• _What needs to be done_
None of the pictures should appear; the lines from the line containing "Image resolution: width=468" through the last line of the listing must be repeated exactly.

++++ Exercise data

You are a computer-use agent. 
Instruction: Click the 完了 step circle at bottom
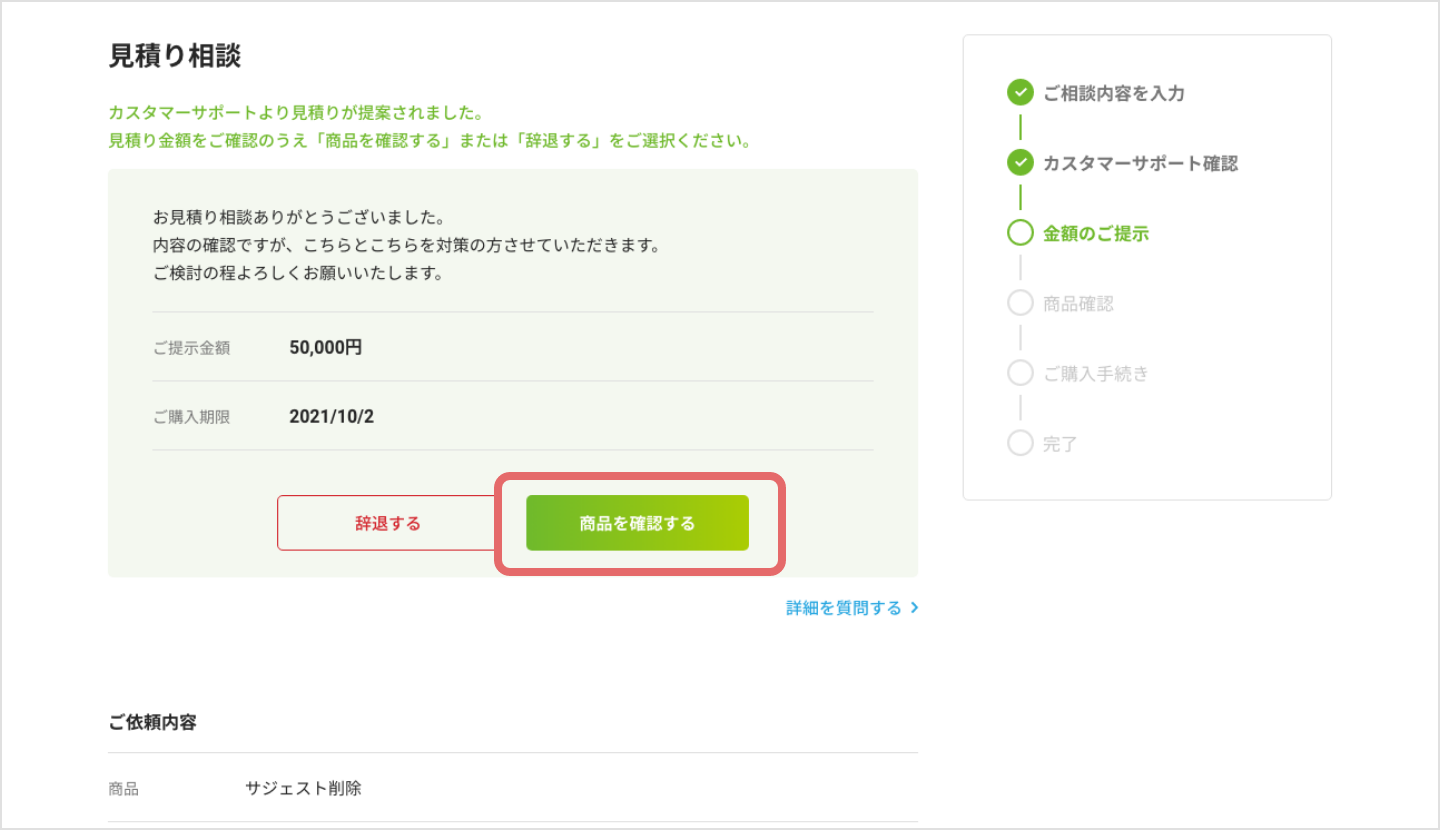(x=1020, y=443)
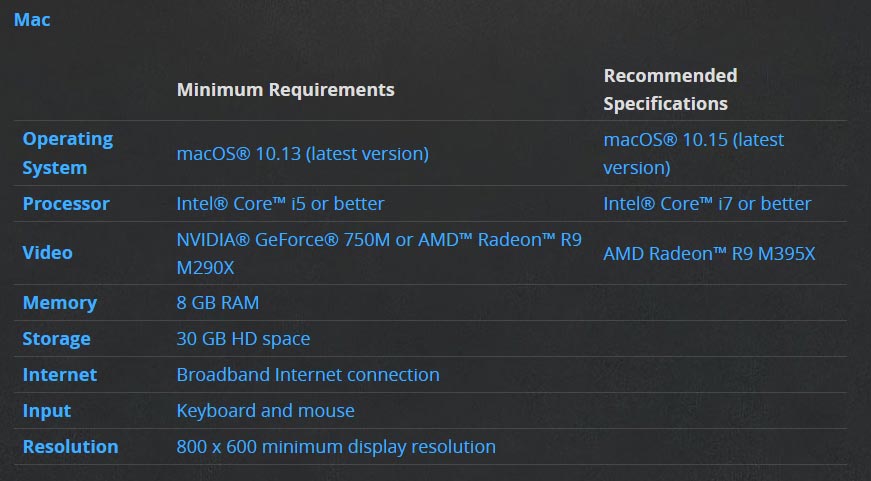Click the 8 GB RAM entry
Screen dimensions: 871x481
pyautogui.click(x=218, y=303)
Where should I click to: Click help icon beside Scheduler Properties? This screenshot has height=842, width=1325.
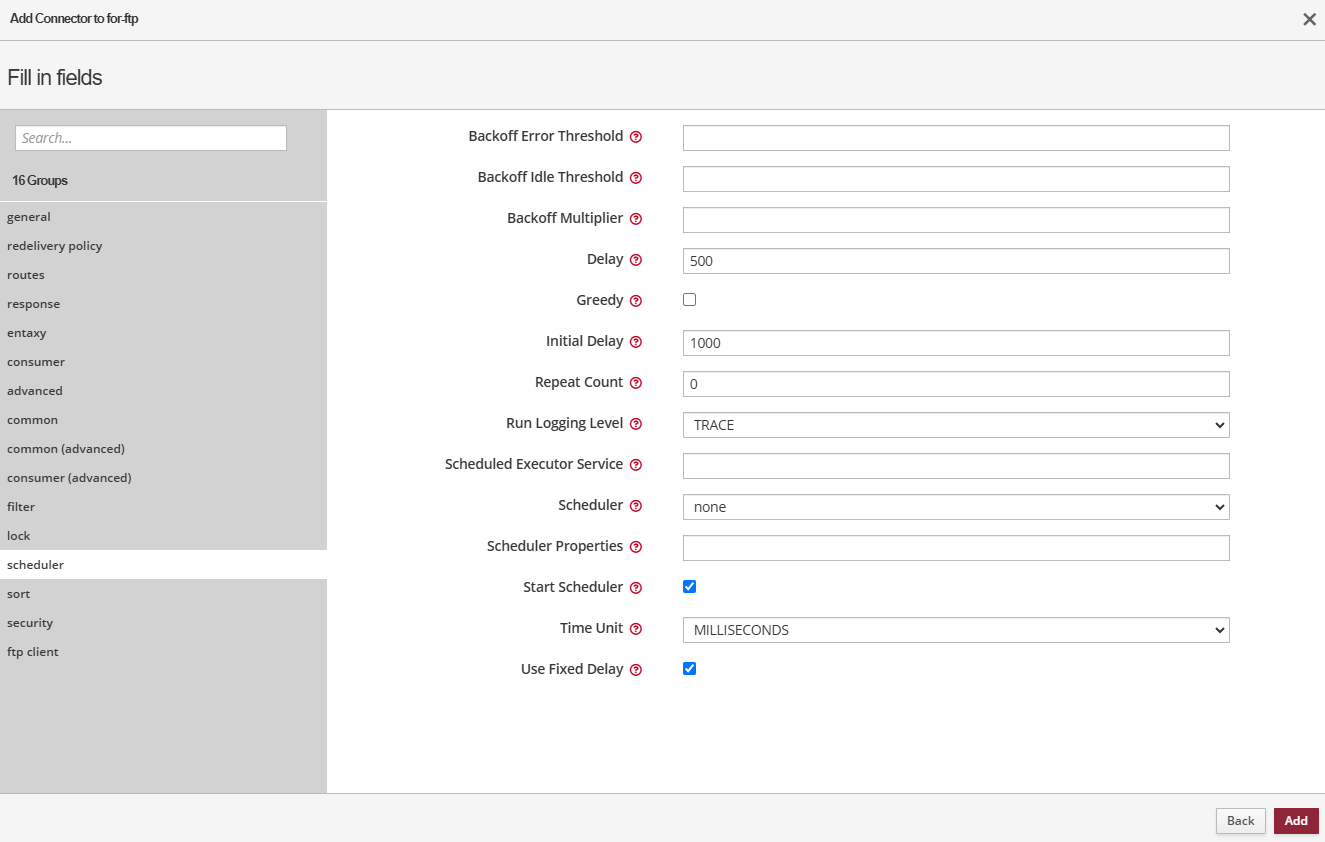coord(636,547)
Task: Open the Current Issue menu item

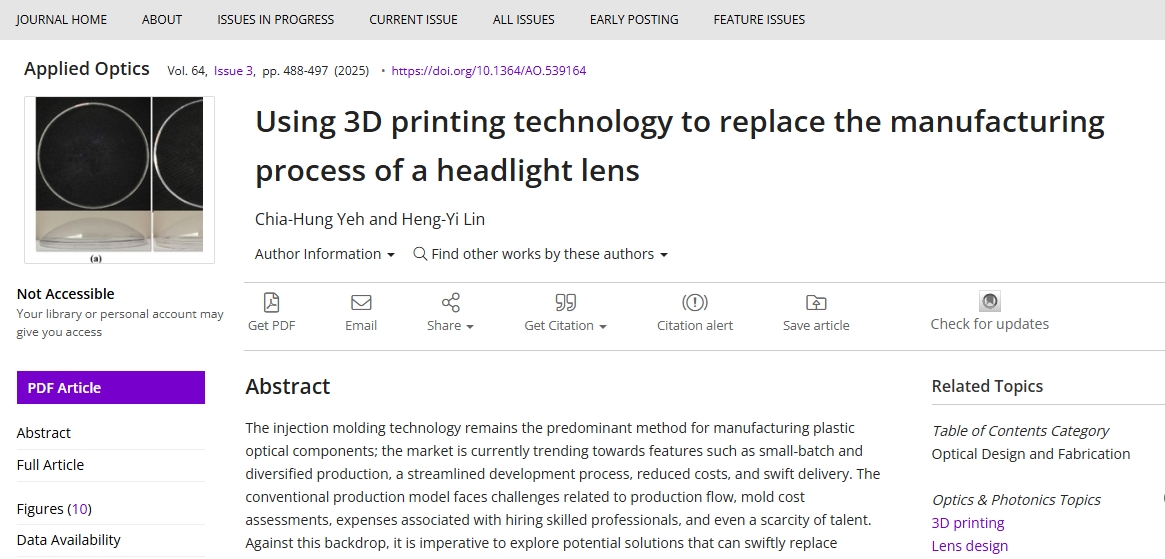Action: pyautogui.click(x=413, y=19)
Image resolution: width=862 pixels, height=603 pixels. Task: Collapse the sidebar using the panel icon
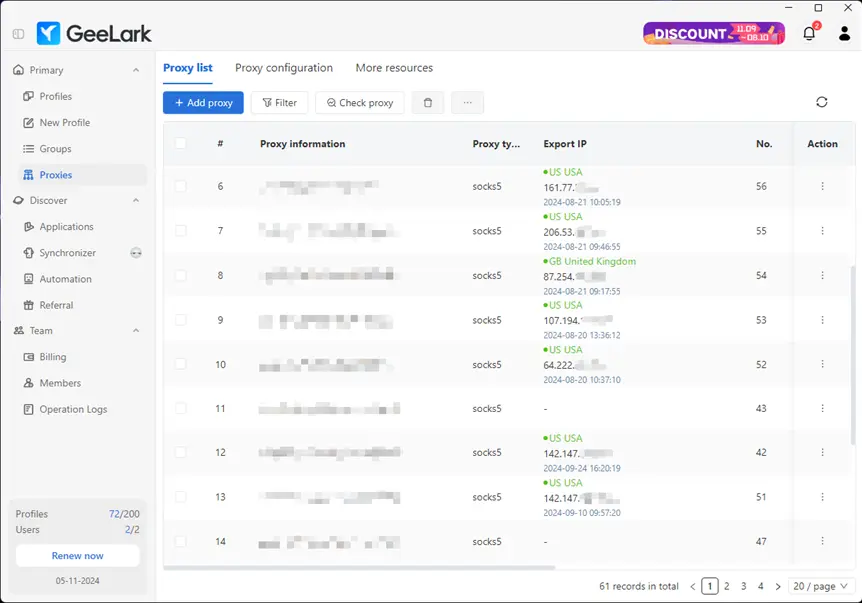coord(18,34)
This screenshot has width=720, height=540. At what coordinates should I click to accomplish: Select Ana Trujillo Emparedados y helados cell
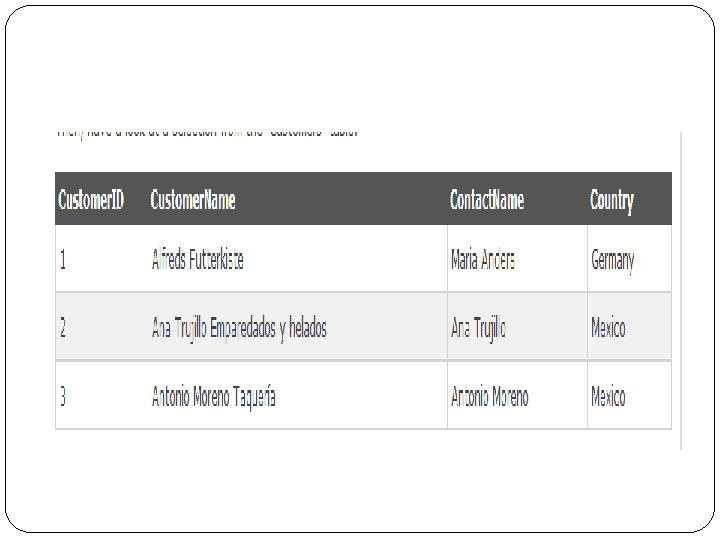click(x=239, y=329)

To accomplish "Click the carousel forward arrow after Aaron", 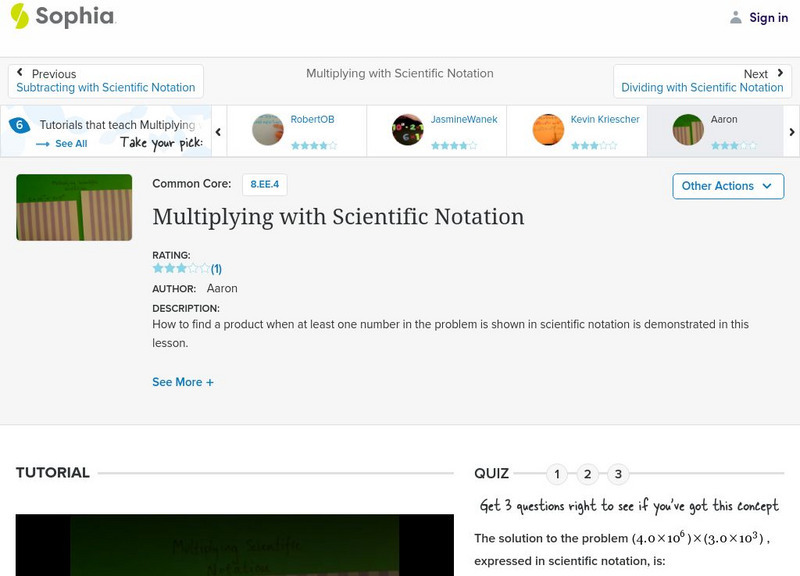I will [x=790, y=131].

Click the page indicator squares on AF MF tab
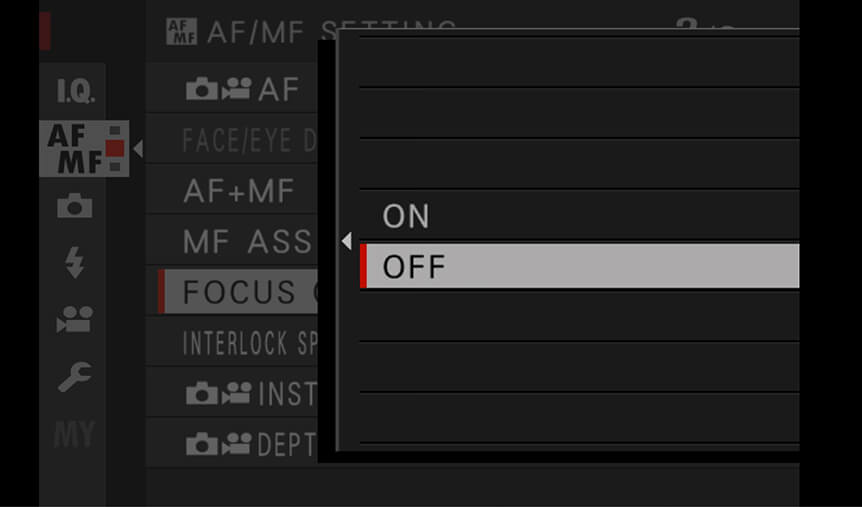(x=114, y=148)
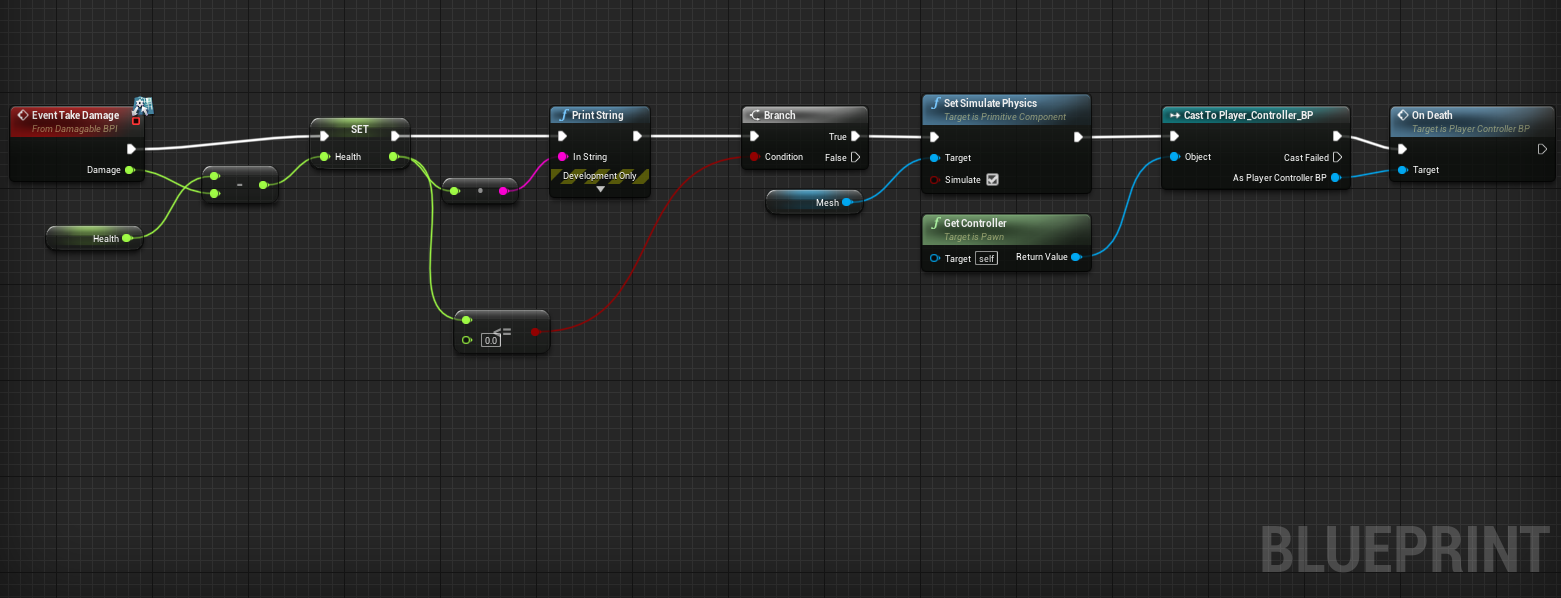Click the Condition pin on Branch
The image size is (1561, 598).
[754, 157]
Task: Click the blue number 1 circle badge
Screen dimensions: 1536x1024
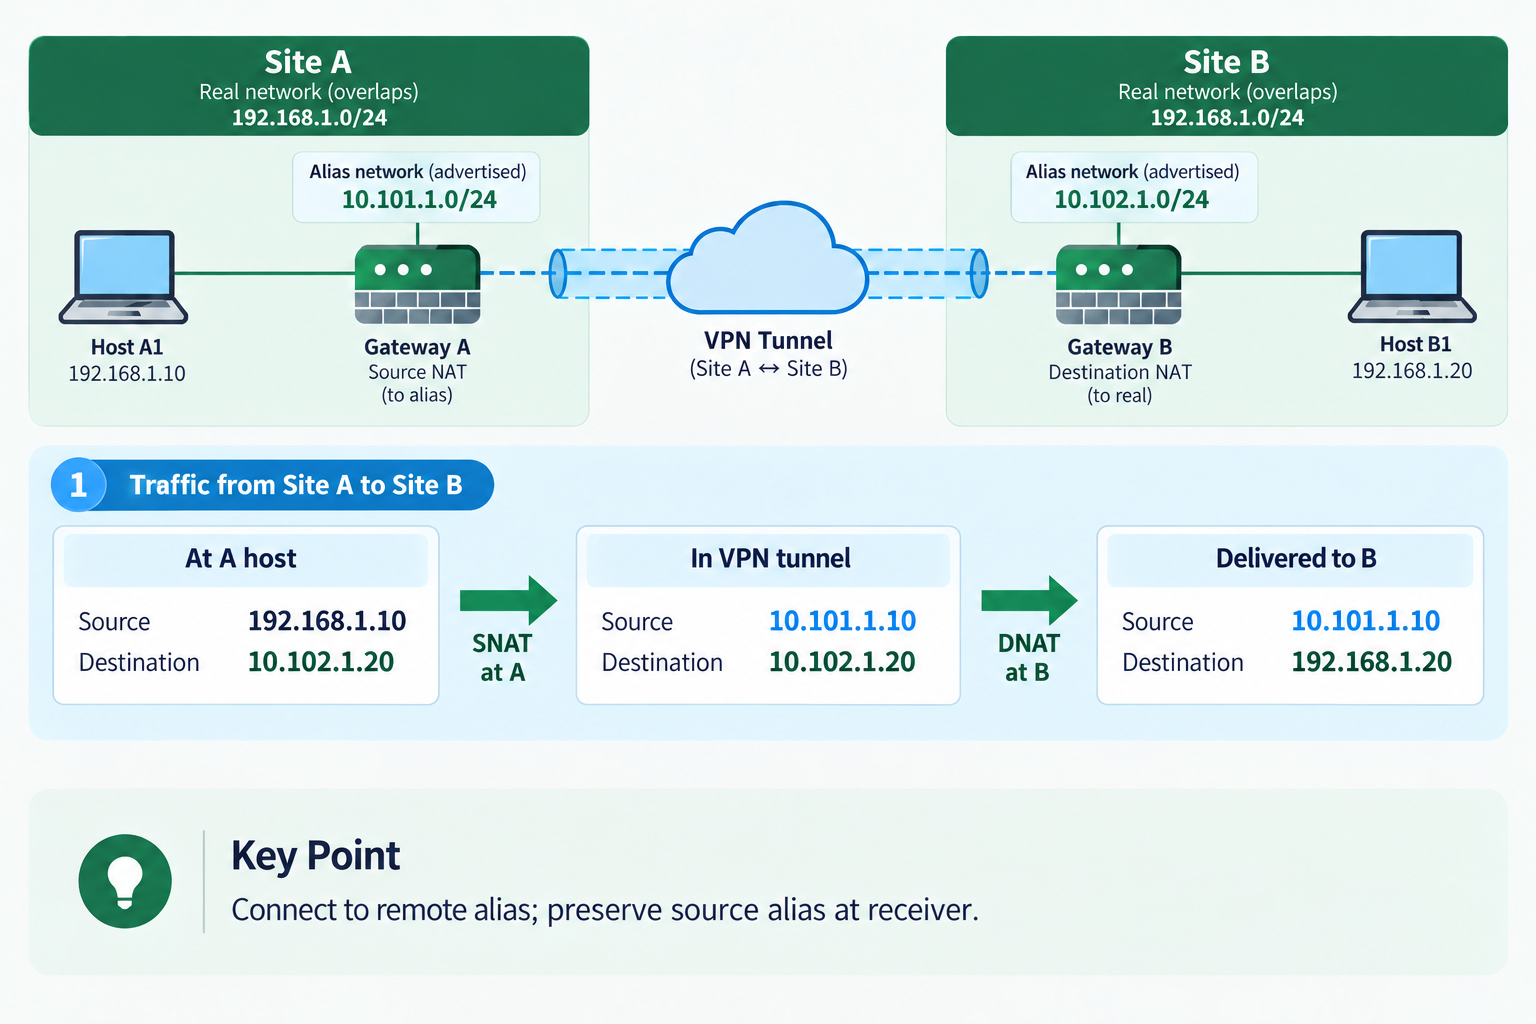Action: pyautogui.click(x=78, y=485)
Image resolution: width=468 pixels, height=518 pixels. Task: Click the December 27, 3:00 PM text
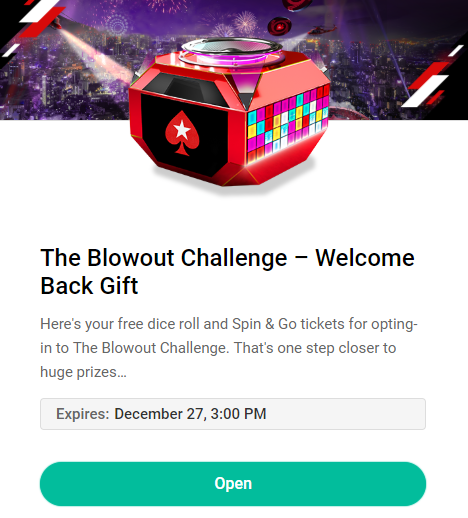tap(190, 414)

++++++++

• _Solution to this problem_
Image resolution: width=468 pixels, height=518 pixels. Task: Click the December 27, 3:00 PM text
tap(190, 414)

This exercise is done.